Failure of a single member of the Industrial Accident Board to report findings in sufficient detail to permit a determination of the question, whether correct principles of law had been applied to warranted findings of fact, became immaterial where a reviewing board, on evidence duly reported by the single member, made findings satisfying the requirements of the workmen's compensation act as to detail and definiteness.
Findings by a reviewing board under the workmen's compensation act that a claimant, an expert woodcutter, was hired by the alleged employer "to cut wood on a certain parcel of land at a contract price of $8 per cord; that the claimant furnished his own tools and could begin and stop work at any time he so desired . . . that he was not
under the control of anyone while doing this work . . . [and that]
therefore . . . the claimant was not an employee under the act, but an
independent contractor," satisfied the requirements of the act as to
detail and definiteness of findings by the board and, being warranted by
evidence reported by a single member, required dismissal of the claim.
CERTIFICATION to the Superior Court of a decision by the Industrial Accident Board dismissing a claim under the workmen's compensation act.
In the Superior Court, the case was heard by Goldberg, J.
J. E. Hannigan, for the claimant.
A. F. Smith, for the insurer.
SPALDING, J. The claimant, an itinerant woodcutter, was injured while working on a wood lot owned by the Sharon Box Company.

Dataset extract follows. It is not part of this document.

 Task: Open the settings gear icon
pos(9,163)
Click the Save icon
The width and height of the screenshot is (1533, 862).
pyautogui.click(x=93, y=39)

He was required to prove, as one of the elements of his right to compensation, that he was an employee. G. L. (Ter. Ed.) c. 152, Sections 1 (4), 26, as amended. Sluzis's Case, 292 Mass. 351 , 355. The single member made a categorical finding that the claimant was not an employee but an independent contractor, [Note 1] and dismissed the claim for compensation. The reviewing board after adopting the finding and decision of the single member found "that the claimant, an expert woodcutter, was hired by Mr. Rhodes, the owner of the Sharon Box Company, to cut wood on a certain parcel of land at a contract price of $8 per cord; that the claimant furnished his own tools and could begin and stop work at any time he so desired, . . . that he was not under the control of anyone while doing this work . . . [and that] therefore . . . the claimant was not an employee under the act, but an independent contractor." The claim for compensation was dismissed, and this decision was affirmed by a decree of the Superior Court from which the claimant appeals. The record as required by the act (Section 8) contains a statement of all the evidence before the single member.

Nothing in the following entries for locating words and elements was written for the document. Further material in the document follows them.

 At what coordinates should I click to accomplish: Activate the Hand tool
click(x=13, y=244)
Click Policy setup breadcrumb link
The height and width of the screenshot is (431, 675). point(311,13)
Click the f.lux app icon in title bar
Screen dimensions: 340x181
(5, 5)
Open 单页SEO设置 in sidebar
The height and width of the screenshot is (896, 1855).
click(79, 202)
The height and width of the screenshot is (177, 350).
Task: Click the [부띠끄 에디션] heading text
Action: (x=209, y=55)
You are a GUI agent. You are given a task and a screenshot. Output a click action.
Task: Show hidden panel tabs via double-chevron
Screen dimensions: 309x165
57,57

It is argued by the claimant that the finding of the single member was too general to enable this court to determine its correctness and that therefore we must look to the report
of the evidence to determine whether no reasonable inference could be drawn to the contrary. See Judkins's Case, 315 Mass. 226 , 228; Rozek's Case, 294 Mass. 205 , 206, 207. He further argues that this defect was not cured by the findings of the reviewing board. If the only finding were that of the single member, there would be merit in this contention. Such a finding would not satisfy the statutory requirement of "findings of fact." G. L. (Ter. Ed.) c. 152, Section 8. Rozek's Case, 294 Mass. 205 . Demetrius's Case, 304 Mass. 285 , 286-287. Belezarian's Case, 307 Mass. 557 , 560. But the findings and decision of the reviewing board entirely superseded the decision of the single member, which thereafter became of no importance. Di Clavio's Case, 293 Mass. 259 , 261. Filosa's Case, 295 Mass. 592 , 595. The reviewing board had the duty of making such specific and definite findings upon the evidence reported as would enable this court to determine whether the general finding should stand. Mathewson's Case, 227 Mass. 470 , 473. Roney's Case, 316 Mass. 732 , 734-735, and cases cited. In Roney's Case we said, at page 735, "The purpose of subsidiary findings is to preserve to the parties the right of review of questions of law involved in an ultimate finding, by enabling the reviewing court . . ., which can review only questions of law, to determine whether such ultimate finding was based upon correct principles of law." The findings of the reviewing board in the case before us, although brief, in our opinion satisfy this requirement. Di Clavio's Case, 293 Mass. 259 . See Cahill's Case, 295 Mass. 538 , 539. The findings here contain more than those held to be insufficient in Judkins's Case, 315 Mass. 226 , Craddock's Case, 310 Mass. 116 , and Demetrius's Case, 304 Mass. 285 .
The decision of the reviewing board is to stand unless it is unsupported by the evidence, including all rational inferences that the testimony permitted. Sawyer's Case, 315 Mass. 75 , 76. Borstel's Case, 307 Mass. 24 , 25-26. Rich's Case, 301 Mass. 545 , 547. We have examined the evidence and are satisfied that it amply warrants the findings of the reviewing board. No useful purpose would be served in reciting this evidence. The principles applicable in determining
whether one is an employee or an independent contractor are fully discussed in McDermott's Case, 283 Mass. 74 , and need not be repeated. The reviewing board correctly applied them in the case at bar.
[Note 1] This was the only finding made by the single member. -- REPORTER.